* Problem to solve *
For the material below, return exactly the lines starting at the one holding "Battlefield 6 (510, 719)" and ending at the one holding "TPlus Script (510, 394)", counting both as part of the range.

[Opening Supplied data section]

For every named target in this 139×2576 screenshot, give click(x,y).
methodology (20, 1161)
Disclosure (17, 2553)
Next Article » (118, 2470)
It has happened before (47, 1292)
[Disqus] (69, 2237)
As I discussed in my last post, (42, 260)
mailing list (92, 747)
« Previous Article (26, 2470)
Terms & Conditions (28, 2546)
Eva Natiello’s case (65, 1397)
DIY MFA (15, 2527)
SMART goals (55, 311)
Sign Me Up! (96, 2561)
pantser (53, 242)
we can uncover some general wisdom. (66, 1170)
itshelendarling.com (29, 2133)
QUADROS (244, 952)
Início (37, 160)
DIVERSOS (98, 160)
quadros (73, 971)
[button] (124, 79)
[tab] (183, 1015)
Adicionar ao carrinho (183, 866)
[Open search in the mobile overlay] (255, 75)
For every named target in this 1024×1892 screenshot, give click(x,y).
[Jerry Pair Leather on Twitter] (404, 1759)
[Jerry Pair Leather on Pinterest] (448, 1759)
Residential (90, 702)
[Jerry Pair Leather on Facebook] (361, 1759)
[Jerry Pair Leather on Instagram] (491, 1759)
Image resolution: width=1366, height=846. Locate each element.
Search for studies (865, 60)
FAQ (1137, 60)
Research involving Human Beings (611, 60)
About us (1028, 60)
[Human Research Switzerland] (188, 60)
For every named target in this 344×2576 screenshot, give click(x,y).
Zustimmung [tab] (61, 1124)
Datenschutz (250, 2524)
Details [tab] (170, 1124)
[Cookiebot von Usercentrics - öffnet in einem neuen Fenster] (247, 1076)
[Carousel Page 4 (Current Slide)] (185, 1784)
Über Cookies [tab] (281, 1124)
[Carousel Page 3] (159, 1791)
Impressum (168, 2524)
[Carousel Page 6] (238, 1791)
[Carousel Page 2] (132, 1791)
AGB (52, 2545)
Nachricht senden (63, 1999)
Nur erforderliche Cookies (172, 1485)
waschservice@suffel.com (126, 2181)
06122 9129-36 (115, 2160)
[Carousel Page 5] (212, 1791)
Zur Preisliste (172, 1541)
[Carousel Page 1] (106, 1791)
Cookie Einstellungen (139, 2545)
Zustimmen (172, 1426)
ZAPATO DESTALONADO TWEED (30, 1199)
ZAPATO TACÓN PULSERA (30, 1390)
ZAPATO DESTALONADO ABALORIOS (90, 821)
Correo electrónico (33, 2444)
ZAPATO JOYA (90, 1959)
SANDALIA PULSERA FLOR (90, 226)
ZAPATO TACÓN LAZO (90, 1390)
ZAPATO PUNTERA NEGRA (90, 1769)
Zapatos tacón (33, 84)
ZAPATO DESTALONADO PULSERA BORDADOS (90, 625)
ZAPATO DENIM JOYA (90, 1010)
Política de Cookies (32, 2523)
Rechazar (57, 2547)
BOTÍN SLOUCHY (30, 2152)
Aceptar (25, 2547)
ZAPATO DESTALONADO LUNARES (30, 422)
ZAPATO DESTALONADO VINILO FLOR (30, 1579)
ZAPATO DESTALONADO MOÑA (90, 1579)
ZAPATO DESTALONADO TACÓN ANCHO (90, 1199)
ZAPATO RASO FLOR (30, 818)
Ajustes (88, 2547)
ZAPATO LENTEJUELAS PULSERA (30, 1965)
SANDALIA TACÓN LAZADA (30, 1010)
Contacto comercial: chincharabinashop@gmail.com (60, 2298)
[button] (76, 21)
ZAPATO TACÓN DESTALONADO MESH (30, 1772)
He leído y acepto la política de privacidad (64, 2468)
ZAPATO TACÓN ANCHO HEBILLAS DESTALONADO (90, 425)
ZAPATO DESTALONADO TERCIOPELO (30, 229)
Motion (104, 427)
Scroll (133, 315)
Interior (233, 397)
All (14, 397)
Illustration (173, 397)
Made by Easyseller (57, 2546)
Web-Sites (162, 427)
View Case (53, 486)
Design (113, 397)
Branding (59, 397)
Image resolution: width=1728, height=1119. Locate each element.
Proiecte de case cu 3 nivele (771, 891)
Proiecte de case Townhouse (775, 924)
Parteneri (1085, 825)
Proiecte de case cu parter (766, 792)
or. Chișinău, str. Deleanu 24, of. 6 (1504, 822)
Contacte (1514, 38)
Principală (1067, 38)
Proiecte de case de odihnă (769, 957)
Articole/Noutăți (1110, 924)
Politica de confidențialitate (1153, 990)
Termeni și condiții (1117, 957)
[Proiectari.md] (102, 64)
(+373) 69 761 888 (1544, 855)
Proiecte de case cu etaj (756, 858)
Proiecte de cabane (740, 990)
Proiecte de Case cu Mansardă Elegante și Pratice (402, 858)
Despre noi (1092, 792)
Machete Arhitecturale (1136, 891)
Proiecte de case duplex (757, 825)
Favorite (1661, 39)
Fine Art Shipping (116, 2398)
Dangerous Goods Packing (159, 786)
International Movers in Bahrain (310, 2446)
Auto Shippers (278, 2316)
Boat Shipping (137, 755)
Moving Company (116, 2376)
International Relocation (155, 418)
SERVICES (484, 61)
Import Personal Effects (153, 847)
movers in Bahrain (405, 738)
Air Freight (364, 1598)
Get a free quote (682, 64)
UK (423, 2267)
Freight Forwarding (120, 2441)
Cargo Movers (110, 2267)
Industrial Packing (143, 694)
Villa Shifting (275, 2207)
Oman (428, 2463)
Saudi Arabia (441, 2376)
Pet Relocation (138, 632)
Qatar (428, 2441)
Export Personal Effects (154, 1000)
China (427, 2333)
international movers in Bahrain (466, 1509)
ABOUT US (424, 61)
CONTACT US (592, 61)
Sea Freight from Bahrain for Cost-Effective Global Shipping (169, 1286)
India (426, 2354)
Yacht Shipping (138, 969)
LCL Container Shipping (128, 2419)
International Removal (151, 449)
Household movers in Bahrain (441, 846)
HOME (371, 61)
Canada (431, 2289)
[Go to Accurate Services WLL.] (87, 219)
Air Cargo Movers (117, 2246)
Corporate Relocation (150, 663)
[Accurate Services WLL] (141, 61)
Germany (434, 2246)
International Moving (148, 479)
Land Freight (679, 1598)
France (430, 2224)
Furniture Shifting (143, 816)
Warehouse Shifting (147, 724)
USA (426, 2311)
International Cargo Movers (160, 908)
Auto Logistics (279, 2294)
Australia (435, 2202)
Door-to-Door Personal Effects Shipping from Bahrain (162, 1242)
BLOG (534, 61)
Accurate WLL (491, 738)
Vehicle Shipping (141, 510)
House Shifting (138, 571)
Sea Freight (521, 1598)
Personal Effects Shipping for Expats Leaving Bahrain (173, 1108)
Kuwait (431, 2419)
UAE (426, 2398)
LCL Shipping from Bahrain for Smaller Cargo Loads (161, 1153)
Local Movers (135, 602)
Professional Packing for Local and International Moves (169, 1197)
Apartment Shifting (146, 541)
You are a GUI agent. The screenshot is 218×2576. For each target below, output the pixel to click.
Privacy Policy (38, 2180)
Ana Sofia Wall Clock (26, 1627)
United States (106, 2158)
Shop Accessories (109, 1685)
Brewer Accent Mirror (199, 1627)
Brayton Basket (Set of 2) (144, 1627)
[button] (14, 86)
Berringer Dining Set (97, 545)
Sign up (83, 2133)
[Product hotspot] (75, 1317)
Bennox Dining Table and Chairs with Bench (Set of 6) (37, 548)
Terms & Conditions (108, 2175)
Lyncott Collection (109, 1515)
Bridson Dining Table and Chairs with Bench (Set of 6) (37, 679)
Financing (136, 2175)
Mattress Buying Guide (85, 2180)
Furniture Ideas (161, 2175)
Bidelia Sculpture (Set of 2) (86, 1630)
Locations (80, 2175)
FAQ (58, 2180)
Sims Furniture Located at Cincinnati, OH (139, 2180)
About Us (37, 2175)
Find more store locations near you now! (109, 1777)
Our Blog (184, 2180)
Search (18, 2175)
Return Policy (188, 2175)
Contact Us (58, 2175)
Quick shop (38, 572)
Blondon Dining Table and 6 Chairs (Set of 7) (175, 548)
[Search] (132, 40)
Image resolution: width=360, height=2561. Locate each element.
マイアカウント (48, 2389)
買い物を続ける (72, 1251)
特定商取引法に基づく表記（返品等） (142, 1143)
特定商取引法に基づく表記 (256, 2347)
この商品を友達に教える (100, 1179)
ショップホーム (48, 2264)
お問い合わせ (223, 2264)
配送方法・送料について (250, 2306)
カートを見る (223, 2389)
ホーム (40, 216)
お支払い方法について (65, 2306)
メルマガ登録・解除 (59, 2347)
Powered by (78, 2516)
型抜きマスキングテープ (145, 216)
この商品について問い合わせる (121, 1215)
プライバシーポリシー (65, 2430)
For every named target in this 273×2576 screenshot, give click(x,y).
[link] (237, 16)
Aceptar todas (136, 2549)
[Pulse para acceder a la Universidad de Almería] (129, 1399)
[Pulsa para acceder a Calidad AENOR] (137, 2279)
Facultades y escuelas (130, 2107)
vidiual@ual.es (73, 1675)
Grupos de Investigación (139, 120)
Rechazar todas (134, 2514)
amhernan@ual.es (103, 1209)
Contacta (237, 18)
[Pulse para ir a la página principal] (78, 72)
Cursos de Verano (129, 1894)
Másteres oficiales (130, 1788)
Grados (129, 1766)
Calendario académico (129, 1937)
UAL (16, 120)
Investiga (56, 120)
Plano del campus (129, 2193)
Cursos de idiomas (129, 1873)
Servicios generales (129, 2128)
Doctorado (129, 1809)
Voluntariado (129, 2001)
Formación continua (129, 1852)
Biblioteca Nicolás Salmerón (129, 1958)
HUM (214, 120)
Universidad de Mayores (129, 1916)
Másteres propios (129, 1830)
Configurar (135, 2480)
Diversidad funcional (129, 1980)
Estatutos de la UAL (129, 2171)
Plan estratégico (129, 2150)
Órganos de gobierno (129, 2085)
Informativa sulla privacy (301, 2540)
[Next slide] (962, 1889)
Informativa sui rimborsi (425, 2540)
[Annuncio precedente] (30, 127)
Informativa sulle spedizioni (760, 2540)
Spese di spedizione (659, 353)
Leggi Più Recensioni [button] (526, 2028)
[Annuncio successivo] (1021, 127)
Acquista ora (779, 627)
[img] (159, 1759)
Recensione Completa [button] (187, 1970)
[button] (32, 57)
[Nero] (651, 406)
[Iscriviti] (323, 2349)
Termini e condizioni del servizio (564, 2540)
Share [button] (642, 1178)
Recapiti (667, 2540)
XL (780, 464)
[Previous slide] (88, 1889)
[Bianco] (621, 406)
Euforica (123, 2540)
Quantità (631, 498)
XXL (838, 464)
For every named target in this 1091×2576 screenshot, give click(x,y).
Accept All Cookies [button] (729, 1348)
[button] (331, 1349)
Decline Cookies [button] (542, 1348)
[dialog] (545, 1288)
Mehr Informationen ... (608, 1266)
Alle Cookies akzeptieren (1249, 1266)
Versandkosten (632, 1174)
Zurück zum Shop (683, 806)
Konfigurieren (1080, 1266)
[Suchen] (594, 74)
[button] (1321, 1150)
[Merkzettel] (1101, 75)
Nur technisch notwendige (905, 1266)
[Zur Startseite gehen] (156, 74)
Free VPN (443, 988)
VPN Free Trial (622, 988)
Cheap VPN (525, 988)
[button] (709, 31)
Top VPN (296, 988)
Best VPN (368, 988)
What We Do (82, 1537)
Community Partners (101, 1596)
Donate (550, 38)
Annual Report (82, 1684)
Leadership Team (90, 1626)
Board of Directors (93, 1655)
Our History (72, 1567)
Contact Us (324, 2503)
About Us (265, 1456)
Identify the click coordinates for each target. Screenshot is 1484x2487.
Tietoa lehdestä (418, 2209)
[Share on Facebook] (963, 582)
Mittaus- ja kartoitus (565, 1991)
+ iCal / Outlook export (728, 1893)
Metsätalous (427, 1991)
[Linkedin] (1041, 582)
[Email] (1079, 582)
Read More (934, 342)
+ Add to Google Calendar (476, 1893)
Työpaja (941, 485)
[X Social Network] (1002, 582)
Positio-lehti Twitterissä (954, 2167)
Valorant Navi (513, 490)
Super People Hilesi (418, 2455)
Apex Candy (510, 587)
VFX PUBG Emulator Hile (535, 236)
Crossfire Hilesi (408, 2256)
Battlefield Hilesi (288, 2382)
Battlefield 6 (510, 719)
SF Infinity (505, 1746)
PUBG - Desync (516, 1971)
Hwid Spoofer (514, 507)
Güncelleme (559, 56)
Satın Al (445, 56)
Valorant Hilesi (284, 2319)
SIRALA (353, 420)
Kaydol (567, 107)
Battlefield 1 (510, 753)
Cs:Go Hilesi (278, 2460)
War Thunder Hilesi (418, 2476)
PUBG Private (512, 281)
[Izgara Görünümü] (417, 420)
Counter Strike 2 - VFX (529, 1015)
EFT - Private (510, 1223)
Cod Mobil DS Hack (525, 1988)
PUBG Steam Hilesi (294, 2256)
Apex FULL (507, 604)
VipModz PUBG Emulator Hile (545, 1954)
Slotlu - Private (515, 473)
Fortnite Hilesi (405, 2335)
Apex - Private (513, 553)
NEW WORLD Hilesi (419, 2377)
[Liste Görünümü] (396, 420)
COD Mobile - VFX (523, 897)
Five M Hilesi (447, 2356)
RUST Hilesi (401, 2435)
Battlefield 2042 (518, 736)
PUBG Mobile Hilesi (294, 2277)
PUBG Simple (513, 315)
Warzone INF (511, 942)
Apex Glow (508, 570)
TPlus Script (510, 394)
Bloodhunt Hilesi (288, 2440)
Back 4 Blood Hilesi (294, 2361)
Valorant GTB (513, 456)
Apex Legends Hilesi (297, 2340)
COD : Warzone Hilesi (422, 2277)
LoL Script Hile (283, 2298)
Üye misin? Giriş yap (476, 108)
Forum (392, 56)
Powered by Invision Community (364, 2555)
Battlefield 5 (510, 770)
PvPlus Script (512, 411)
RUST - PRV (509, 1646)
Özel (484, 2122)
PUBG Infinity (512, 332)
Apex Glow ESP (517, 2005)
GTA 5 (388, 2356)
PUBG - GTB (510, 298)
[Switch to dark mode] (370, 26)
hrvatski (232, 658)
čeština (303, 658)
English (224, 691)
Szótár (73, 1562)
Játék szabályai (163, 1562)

[Closing Supplied data section]

* Your solution *
Battlefield 6 (510, 719)
SF Infinity (505, 1746)
PUBG - Desync (516, 1971)
Hwid Spoofer (514, 507)
Güncelleme (559, 56)
Satın Al (445, 56)
Valorant Hilesi (284, 2319)
SIRALA (353, 420)
Kaydol (567, 107)
Battlefield 1 (510, 753)
Cs:Go Hilesi (278, 2460)
War Thunder Hilesi (418, 2476)
PUBG Private (512, 281)
[Izgara Görünümü] (417, 420)
Counter Strike 2 - VFX (529, 1015)
EFT - Private (510, 1223)
Cod Mobil DS Hack (525, 1988)
PUBG Steam Hilesi (294, 2256)
Apex FULL (507, 604)
VipModz PUBG Emulator Hile (545, 1954)
Slotlu - Private (515, 473)
Fortnite Hilesi (405, 2335)
Apex - Private (513, 553)
NEW WORLD Hilesi (419, 2377)
[Liste Görünümü] (396, 420)
COD Mobile - VFX (523, 897)
Five M Hilesi (447, 2356)
RUST Hilesi (401, 2435)
Battlefield 2042 (518, 736)
PUBG Mobile Hilesi (294, 2277)
PUBG Simple (513, 315)
Warzone INF (511, 942)
Apex Glow (508, 570)
TPlus Script (510, 394)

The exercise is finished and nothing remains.